Activity: Show each line of the data below that has the string "agent" in it.
* * *
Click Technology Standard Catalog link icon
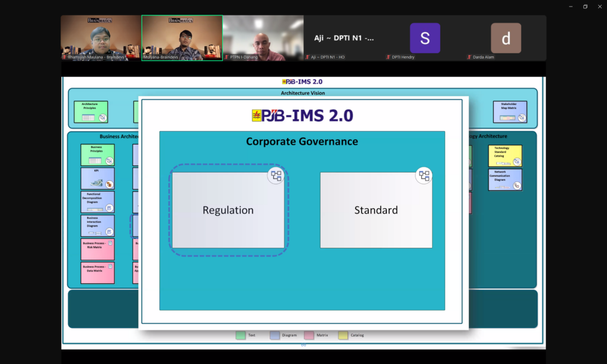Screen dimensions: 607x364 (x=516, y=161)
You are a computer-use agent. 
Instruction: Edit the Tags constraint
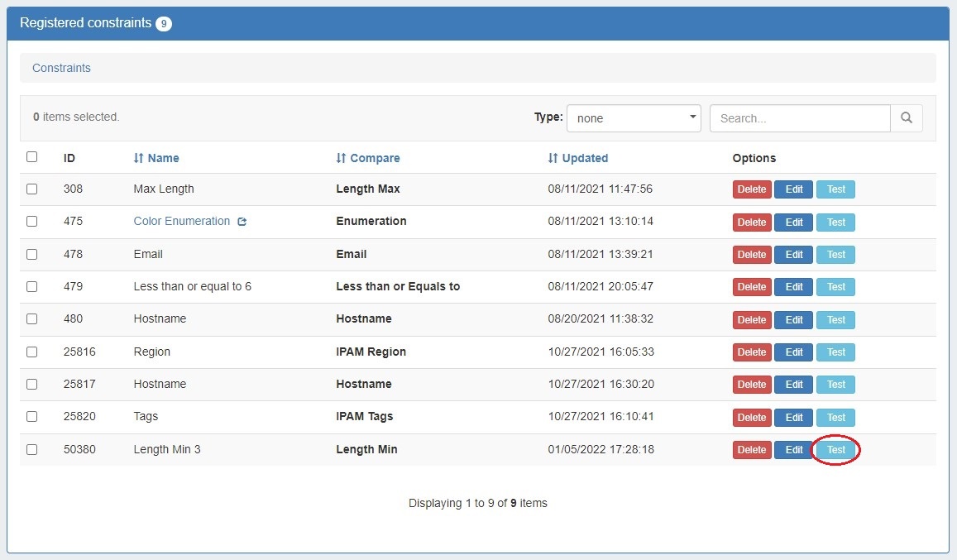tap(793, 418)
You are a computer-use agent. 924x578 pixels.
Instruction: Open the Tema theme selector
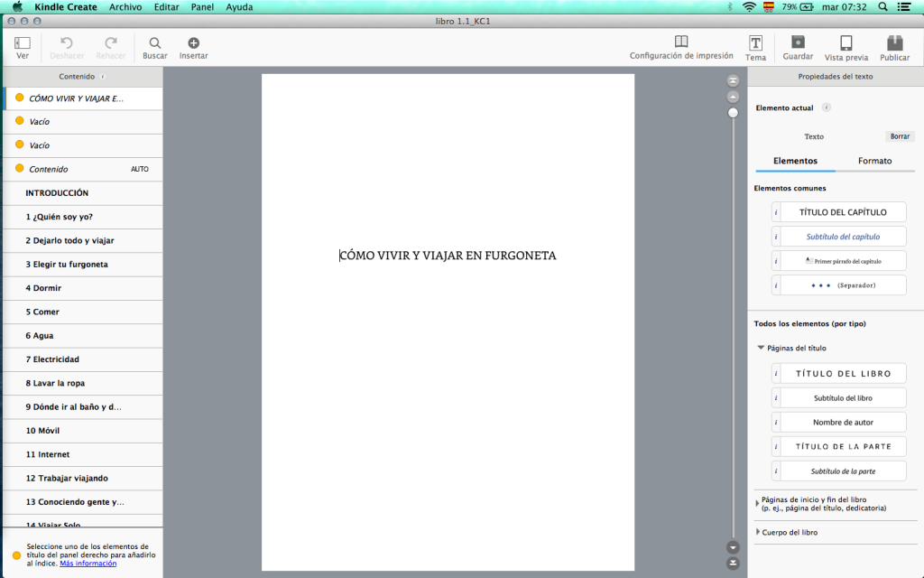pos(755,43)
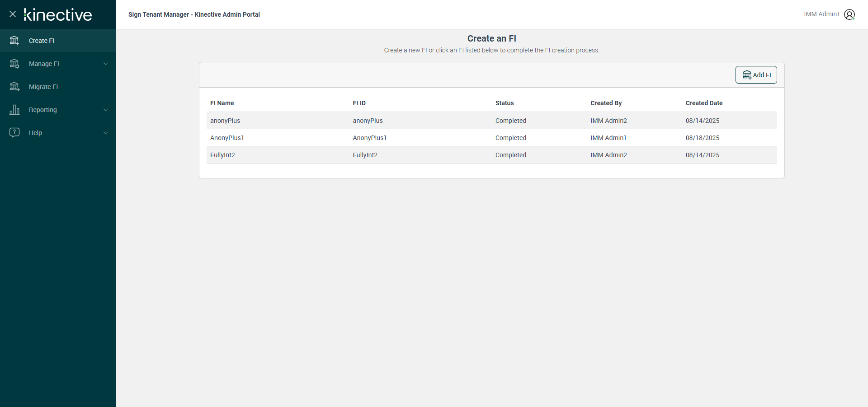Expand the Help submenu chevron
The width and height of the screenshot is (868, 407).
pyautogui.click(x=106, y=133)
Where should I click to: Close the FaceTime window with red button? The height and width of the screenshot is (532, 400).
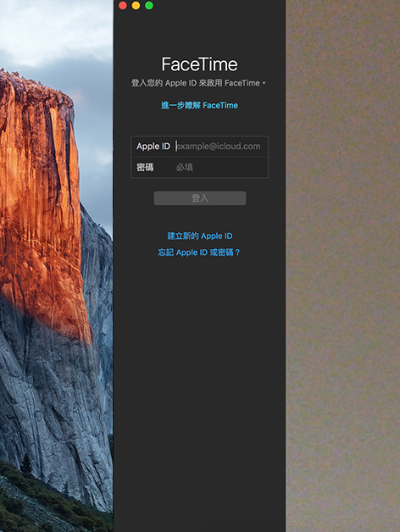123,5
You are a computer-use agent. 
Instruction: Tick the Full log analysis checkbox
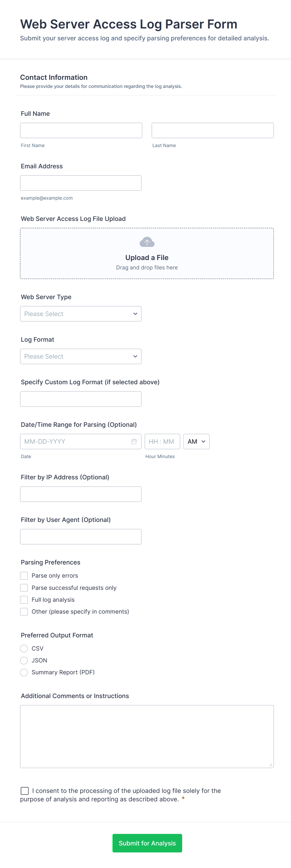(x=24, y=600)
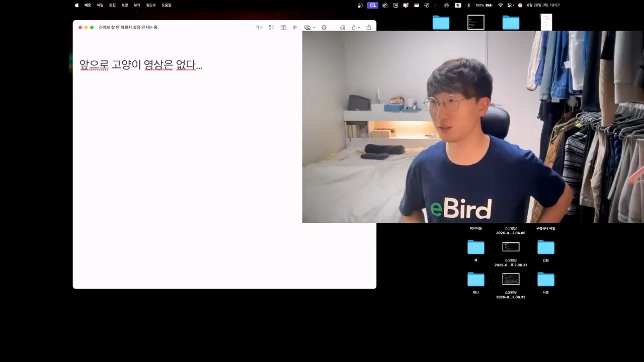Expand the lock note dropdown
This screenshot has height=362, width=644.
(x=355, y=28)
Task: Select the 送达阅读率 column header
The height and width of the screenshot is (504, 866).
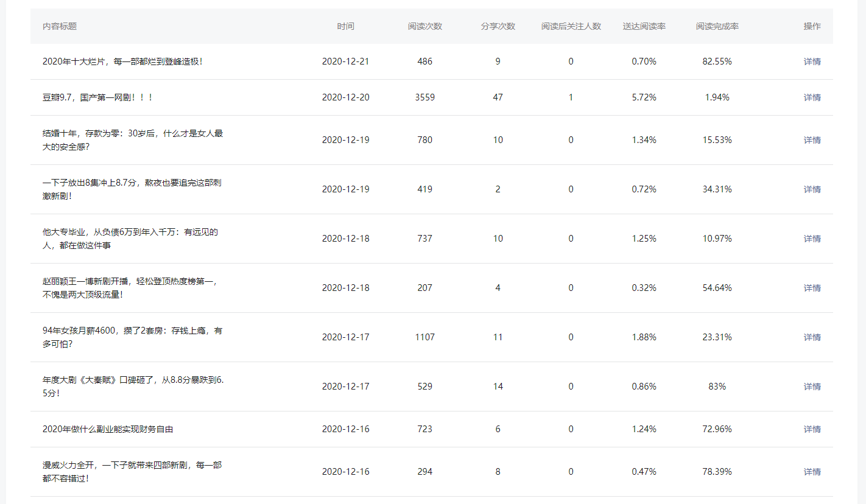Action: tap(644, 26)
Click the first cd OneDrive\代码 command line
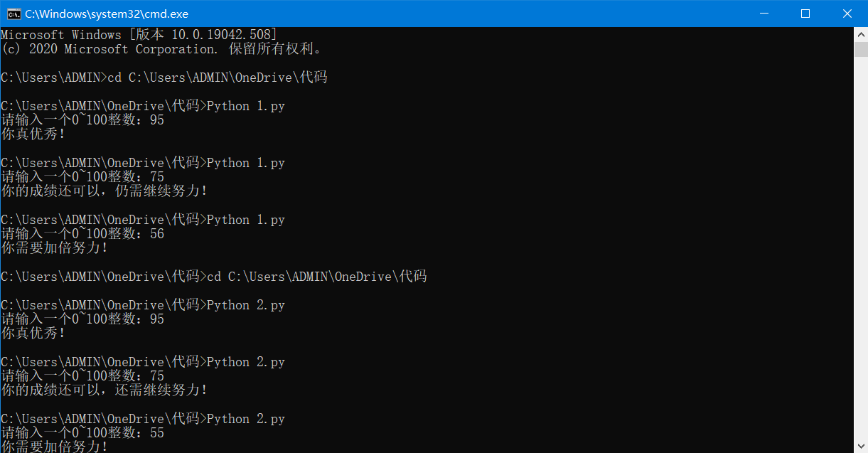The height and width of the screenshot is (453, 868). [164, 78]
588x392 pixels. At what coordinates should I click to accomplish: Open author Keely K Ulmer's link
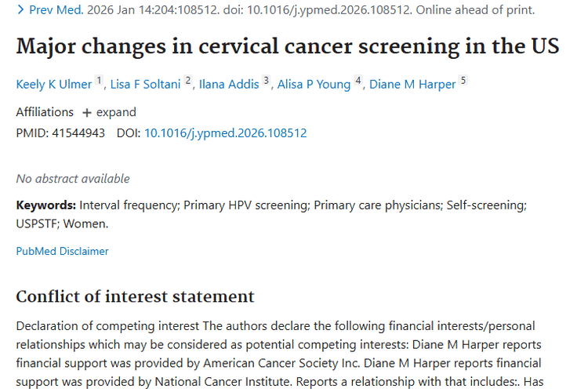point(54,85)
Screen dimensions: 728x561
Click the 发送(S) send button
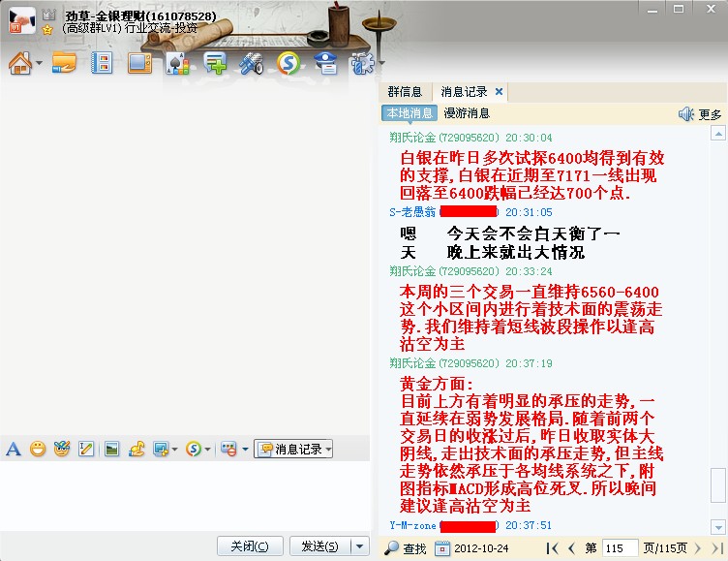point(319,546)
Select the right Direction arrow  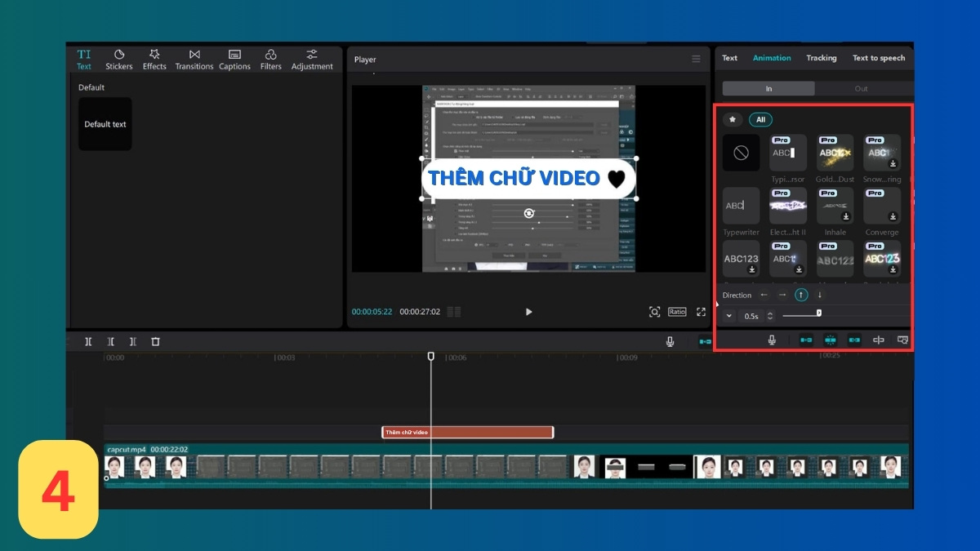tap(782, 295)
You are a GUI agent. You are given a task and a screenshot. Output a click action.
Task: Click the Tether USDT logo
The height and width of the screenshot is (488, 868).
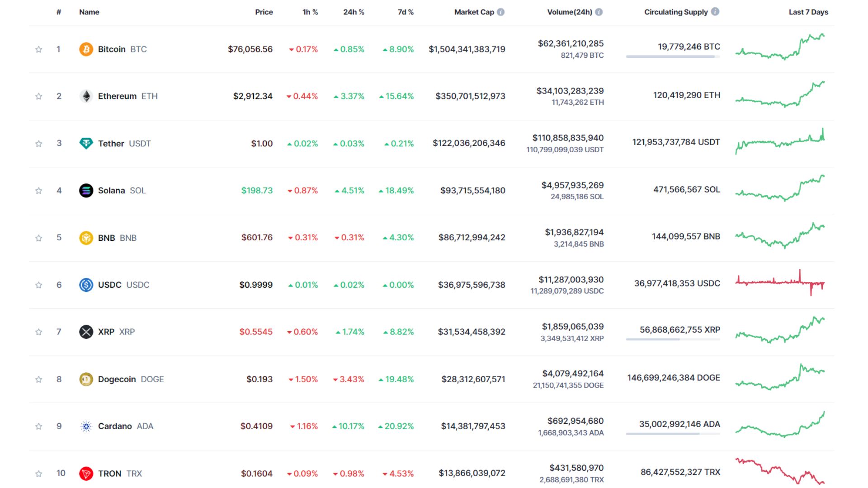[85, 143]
* * *
Problem solution:
You are a computer-use agent. 
You are a computer-use agent. 924x578 pixels.
You are a computer-use agent. 
You are a GUI agent. You are given a task and a screenshot. Output a click action.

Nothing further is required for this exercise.